Rafael Antonio Pabón
Farid
“Aquí, escondiéndonos de la sociedad”, dijo ‘El Cole’
mientras sostenía un cigarrillo en la mano derecha. Al principio no quería
dejarse ver, no por vergüenza ni por temor a represalias, solo lo hacía porque
jugaba a las escondidas con la realidad que no le pertenece.
Está metido dentro de algo así como un ‘iglú’ rupestre
de verano. No es un rancho, ni nada que se le parezca. No tiene paredes, techo,
ventanas ni puertas. No tiene estructura de rancho.
Es lo que se ha dado en llamar ‘cambuche’ y que la Real
Academia rechaza como palabra que pueda utilizarse para darle nombre. Los
chilenos tienen una acepción parecida, la llaman ‘cambucho’, y significa
“Habitación muy pequeña”. Pero esto tampoco es una habitación.
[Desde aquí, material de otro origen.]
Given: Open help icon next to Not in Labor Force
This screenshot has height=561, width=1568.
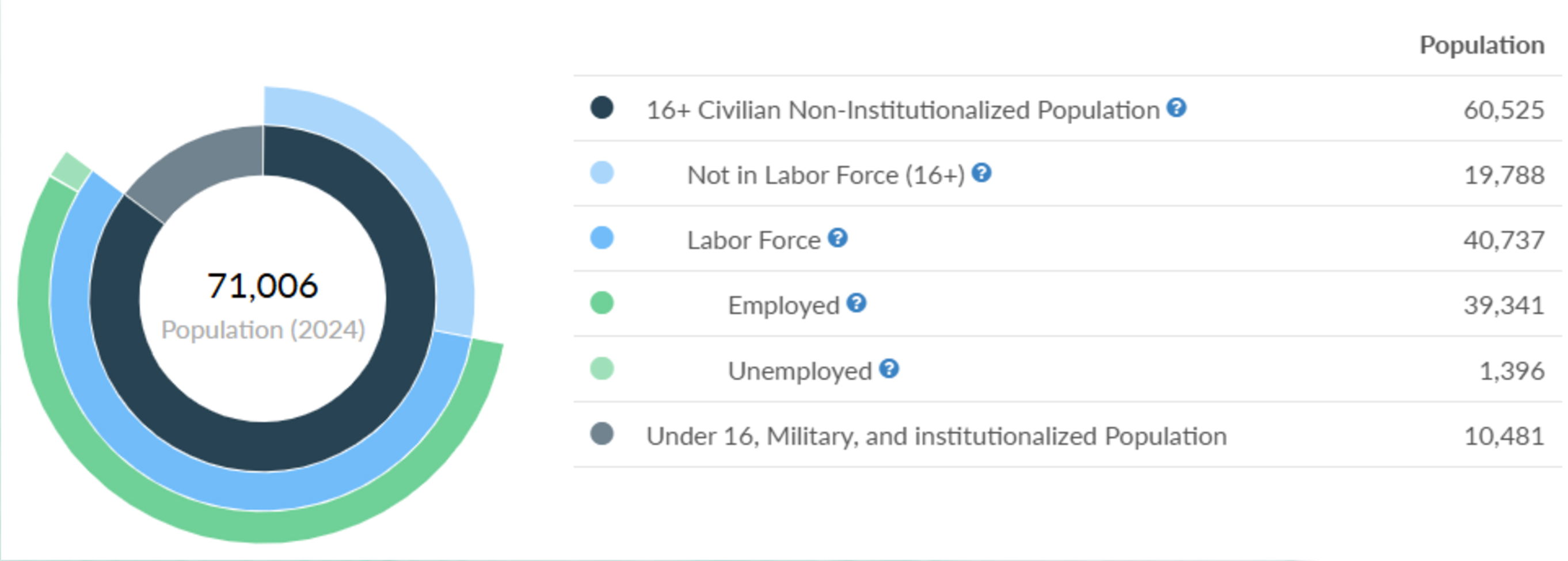Looking at the screenshot, I should [x=981, y=173].
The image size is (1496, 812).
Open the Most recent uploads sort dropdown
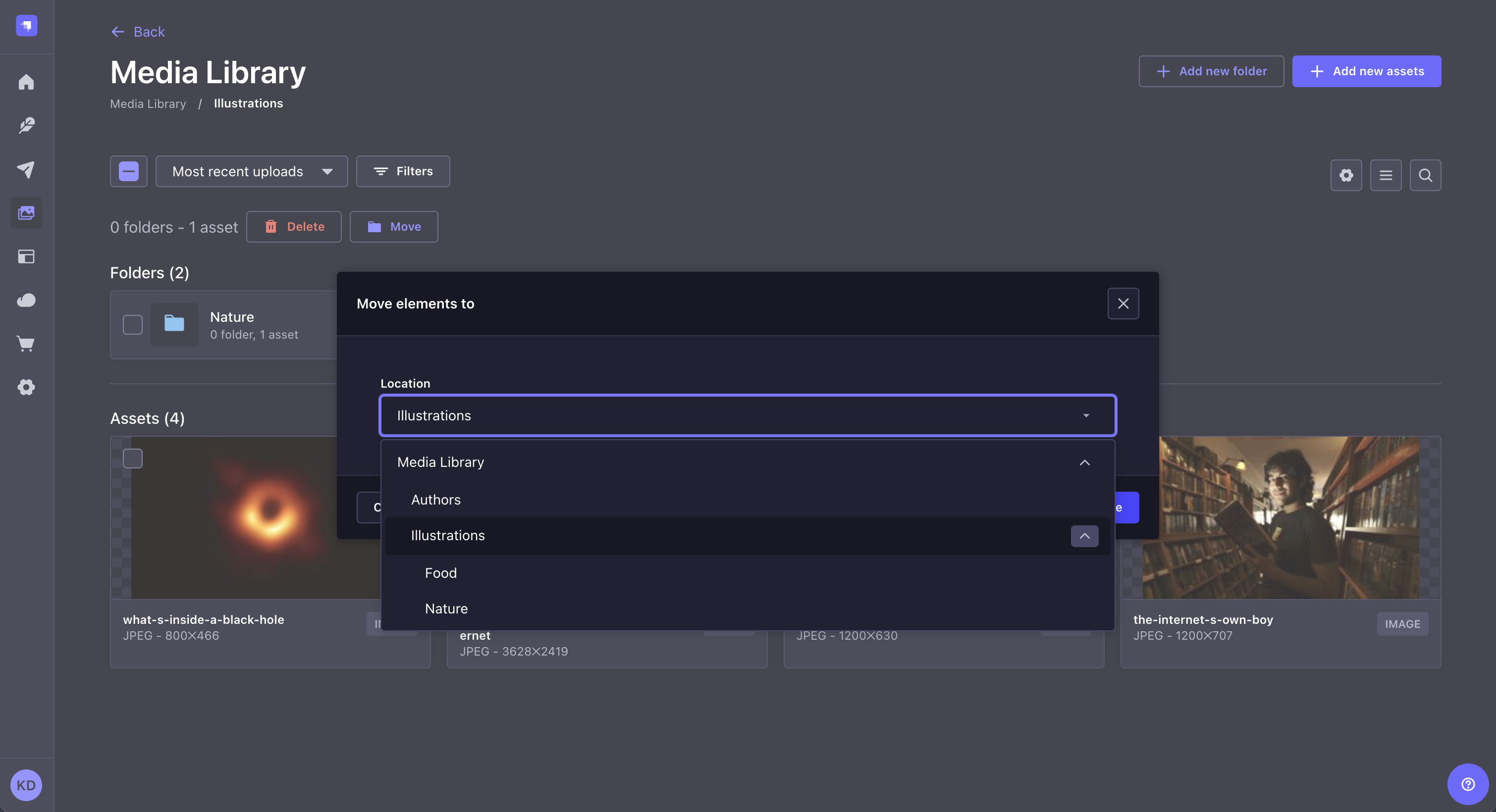[252, 171]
Saca la cabeza por entre los trapos que sirven de
puerta. Se anima y comienza a asomarse como un ovíparo cuando quiere dejar el
cascarón que lo ha mantenido durante la formación. La calvicie pronunciada, el
pecho desnudo y la dentadura blanca contrastan.
No parece un hombre normal hecho para vivir en estas
condiciones. Otro chupón al cigarrillo y la primera muestra de humor negro,
antisocial, despreciativo por lo que hay más allá de esos plásticos que lo
protegen del sol ardiente cucuteño. “Vivo en mi casa, acá vengo a pescar”.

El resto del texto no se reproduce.